Illustrating different approaches to computing the significance (local p-value) using SkyLLH

This tutorial shows how to calculate the significance (local p-value) using in SkyLLH.

[ ]:
import numpy as np
from matplotlib import pyplot as plt

For a more details on the create_dataset_collection, PointLikeSource, create_analysis, initialize_trial and unblind functions see ‘here the url for the 14 year tutorial’.

First we have to create a configuration instance.

[3]:
from skyllh.core.config import Config

cfg = Config()

Importing dataset definition of the public 14-year point-source data set and we can get a list of data sets via the access operator [dataset1, dataset2, ...] of the dsc instance: For more details on the create_dataset_collection function see ‘url’

[ ]:
from skyllh.datasets.i3.PublicData_14y_ps import create_dataset_collection

dsc = create_dataset_collection(cfg=cfg)
print(dsc.dataset_names)
datasets = dsc['IC40', 'IC59', 'IC79', 'IC86_I-XI']

Defining the Source: Here we use TXS 0506+056 as the source

Once the source is defined the create_analysis function can create the analysis instance

[5]:
from skyllh.analyses.i3.publicdata_ps.time_integrated_ps import create_analysis
from skyllh.core.source_model import PointLikeSource

src_ra = 77.35  # degrees
src_dec = 5.7  # degrees

source = PointLikeSource(ra=np.radians(src_ra), dec=np.radians(src_dec))

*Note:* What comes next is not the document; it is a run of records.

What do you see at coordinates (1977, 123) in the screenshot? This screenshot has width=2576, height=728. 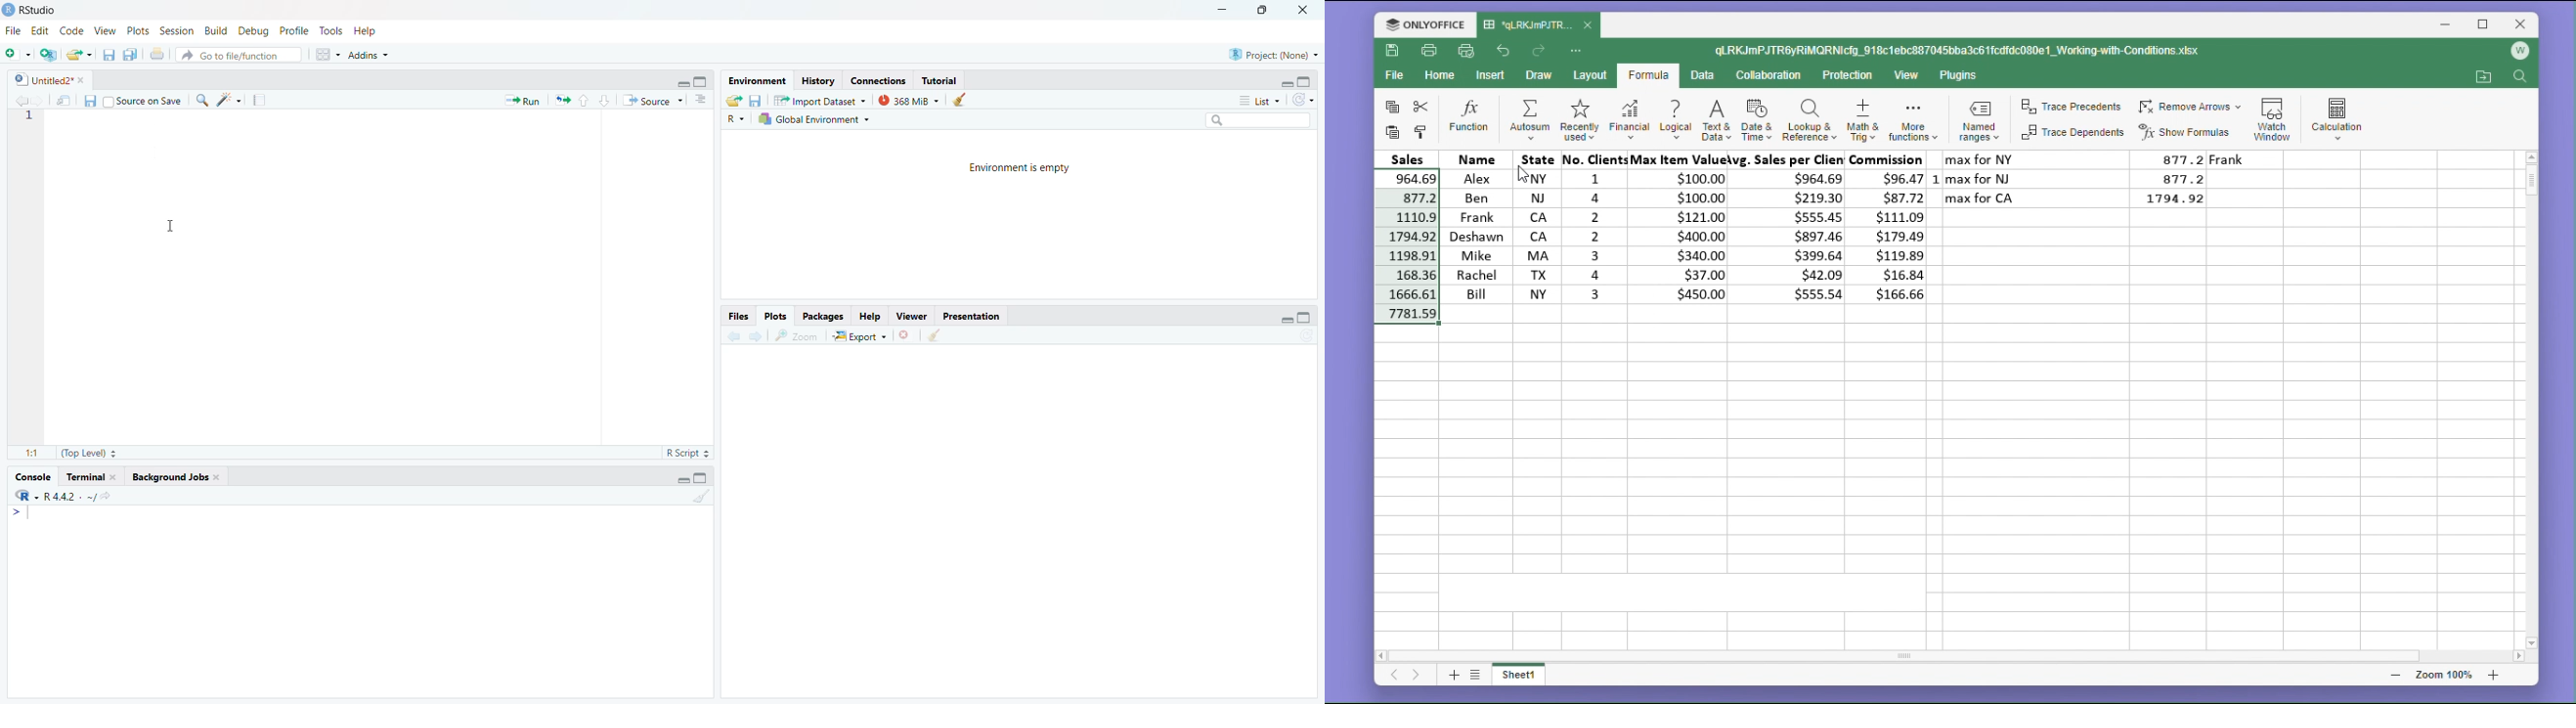 I see `named ranges` at bounding box center [1977, 123].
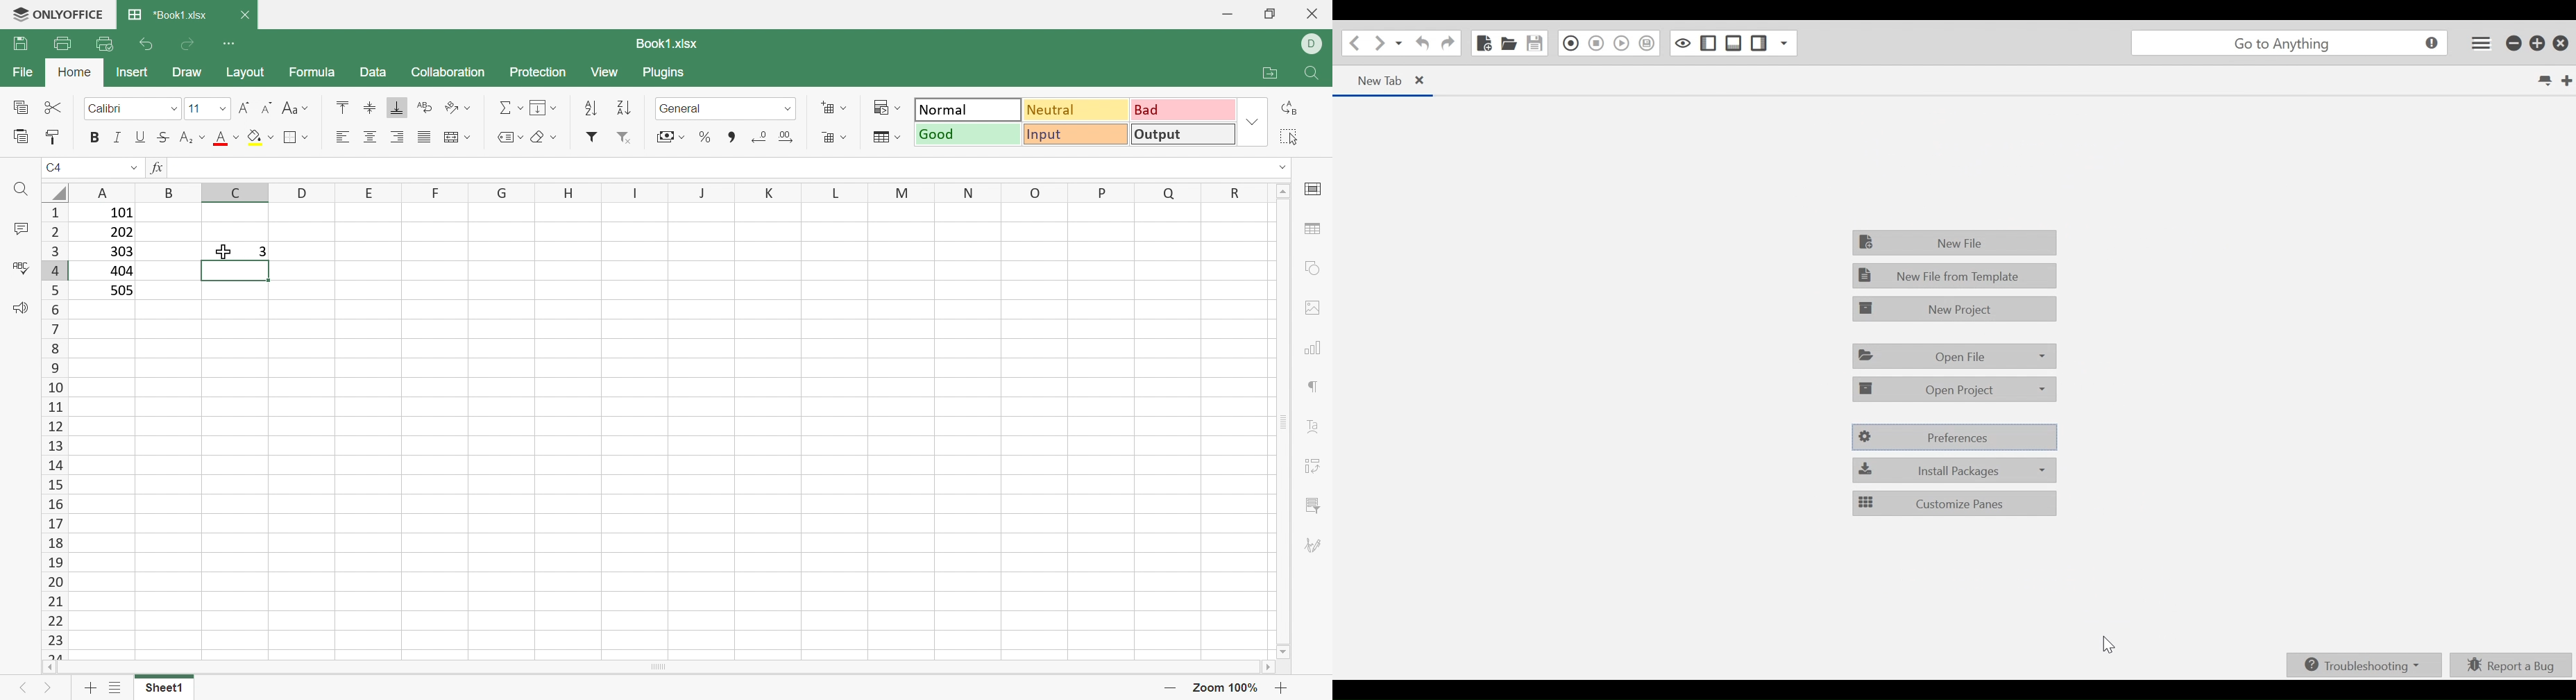  What do you see at coordinates (1075, 135) in the screenshot?
I see `Input` at bounding box center [1075, 135].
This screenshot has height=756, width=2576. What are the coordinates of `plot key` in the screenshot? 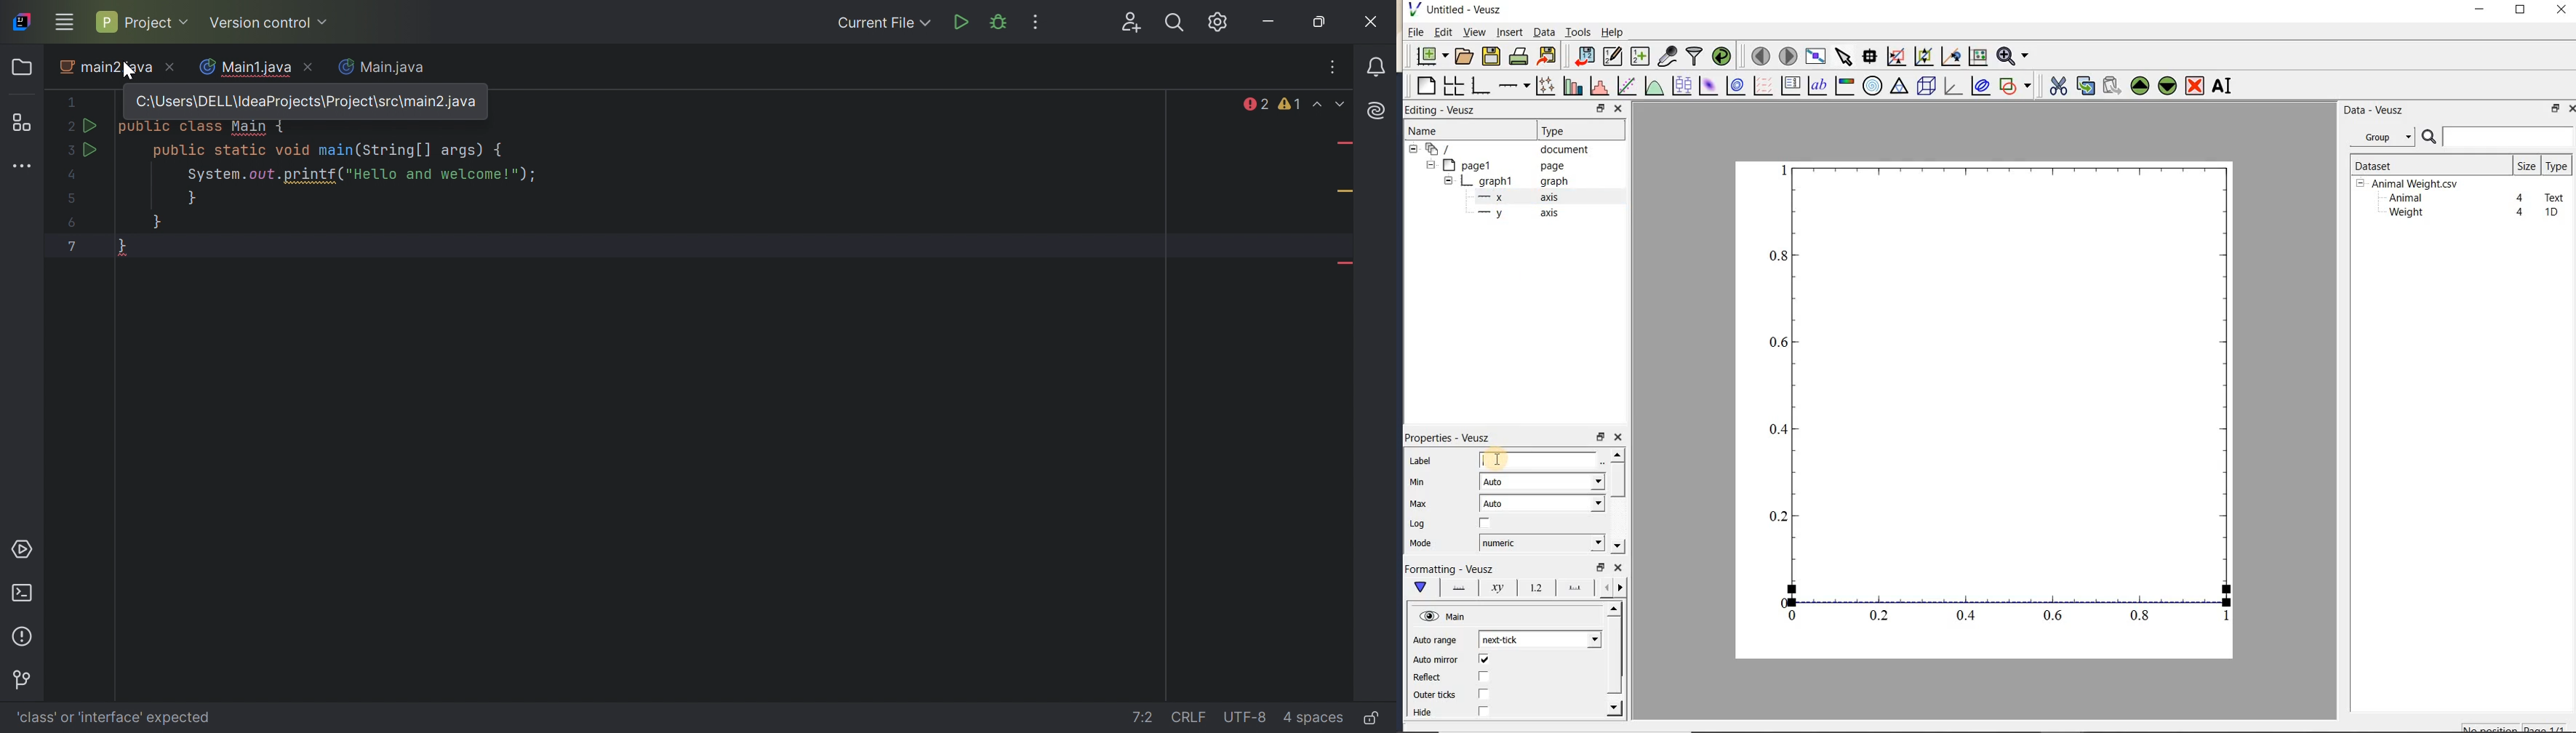 It's located at (1789, 86).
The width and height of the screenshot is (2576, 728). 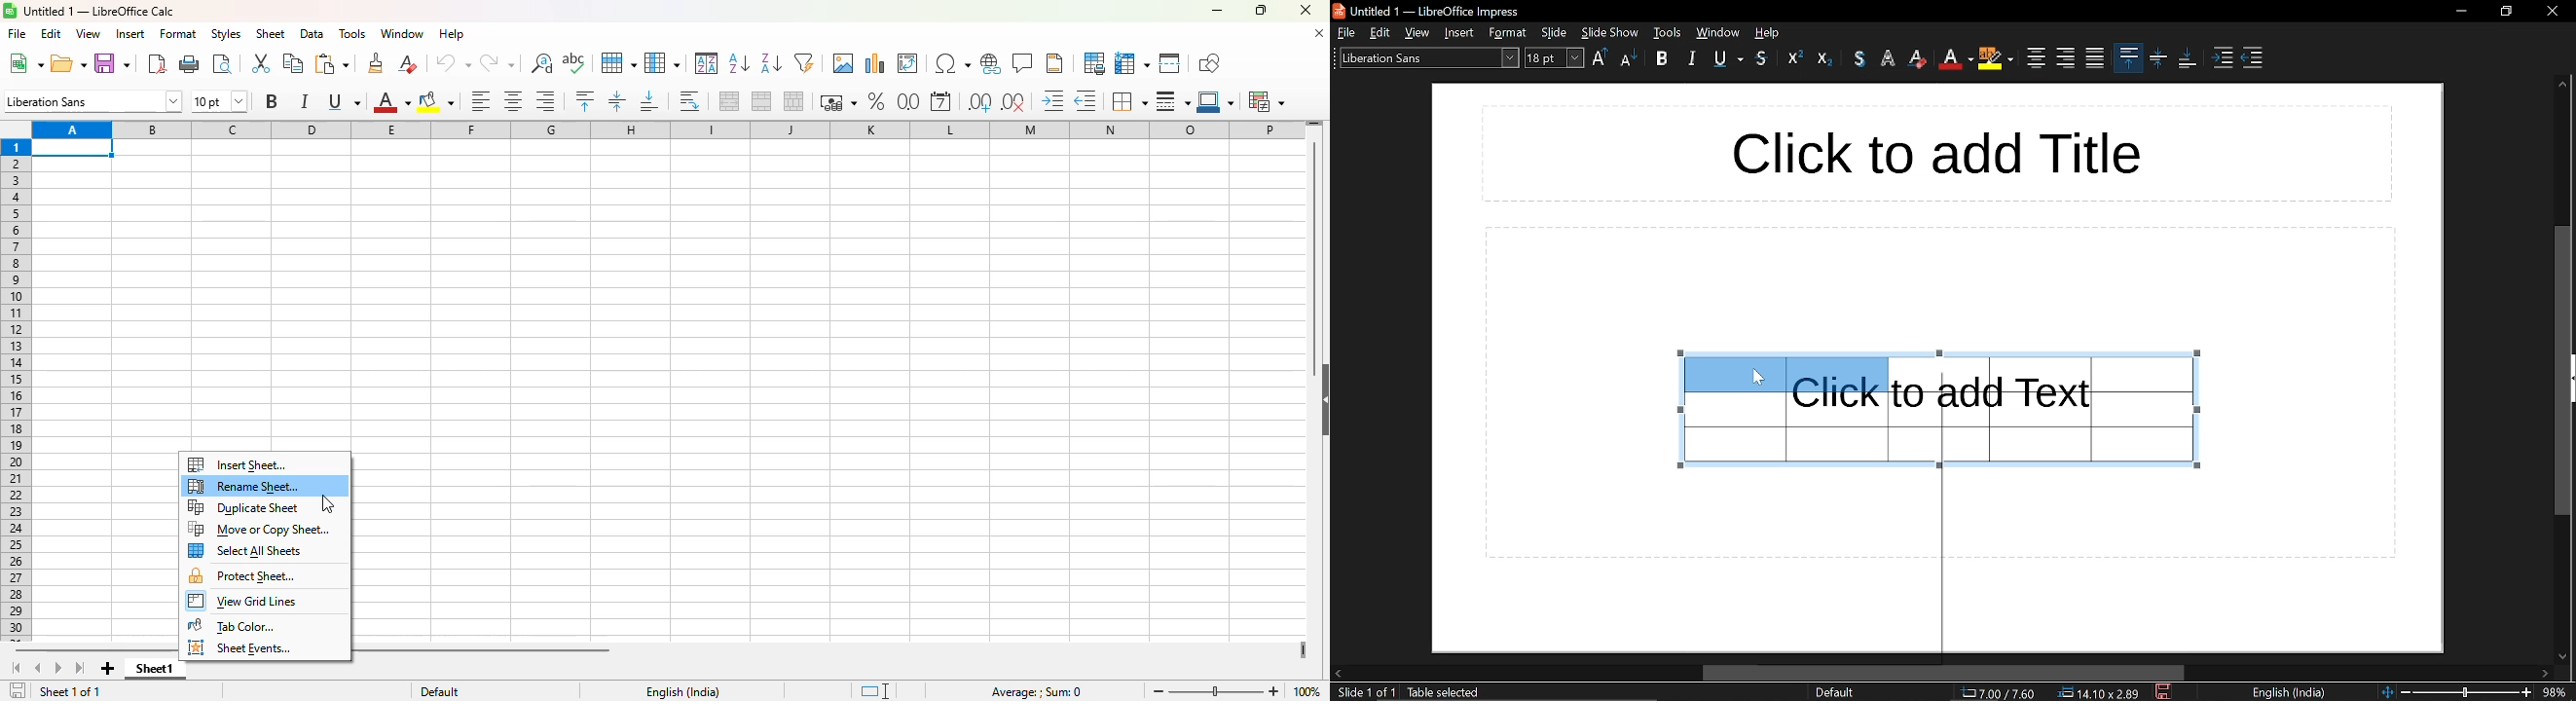 What do you see at coordinates (218, 100) in the screenshot?
I see `font size` at bounding box center [218, 100].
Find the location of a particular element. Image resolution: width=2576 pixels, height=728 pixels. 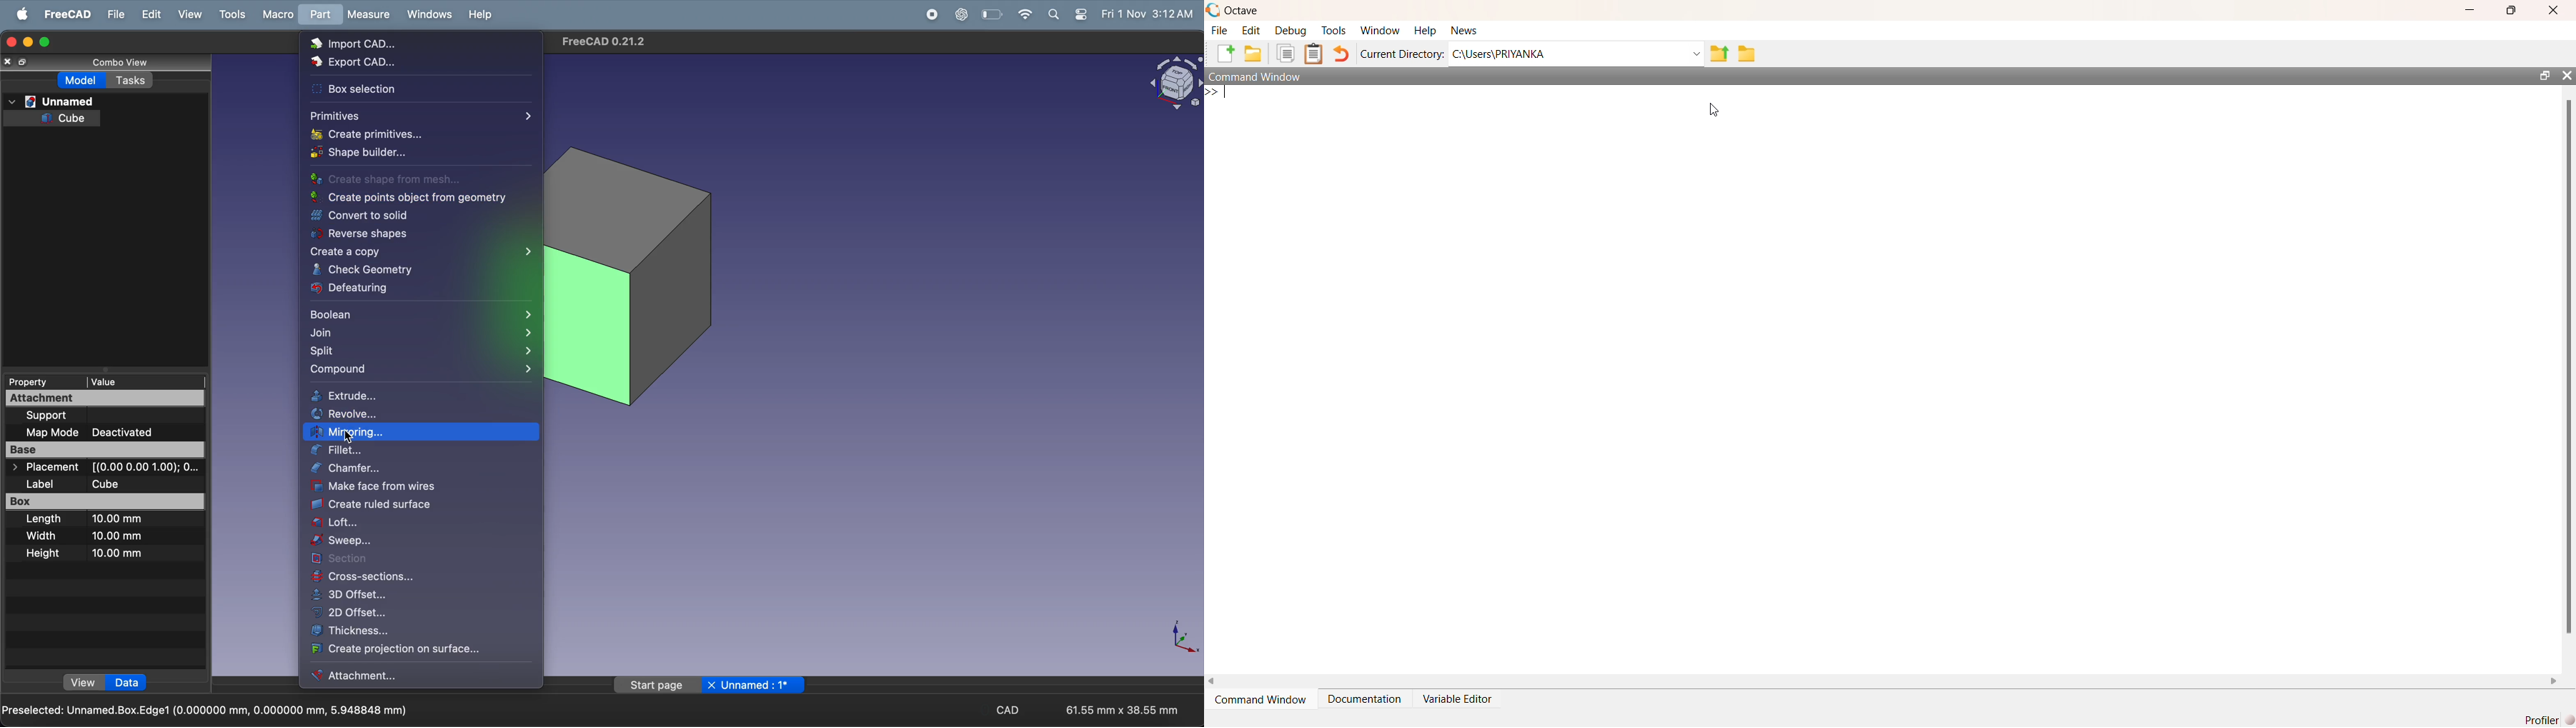

view is located at coordinates (190, 14).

ana = create_analysis(cfg=cfg, datasets=datasets, source=source)
100%|██████████| 33/33 [00:25<00:00,  1.27it/s]
100%|██████████| 33/33 [00:35<00:00,  1.09s/it]
100%|██████████| 33/33 [00:25<00:00,  1.29it/s]
100%|██████████| 33/33 [00:08<00:00,  3.92it/s]
100%|██████████| 4/4 [08:22<00:00, 125.69s/it]
100%|██████████| 136/136 [00:00<00:00, 1876.73it/s]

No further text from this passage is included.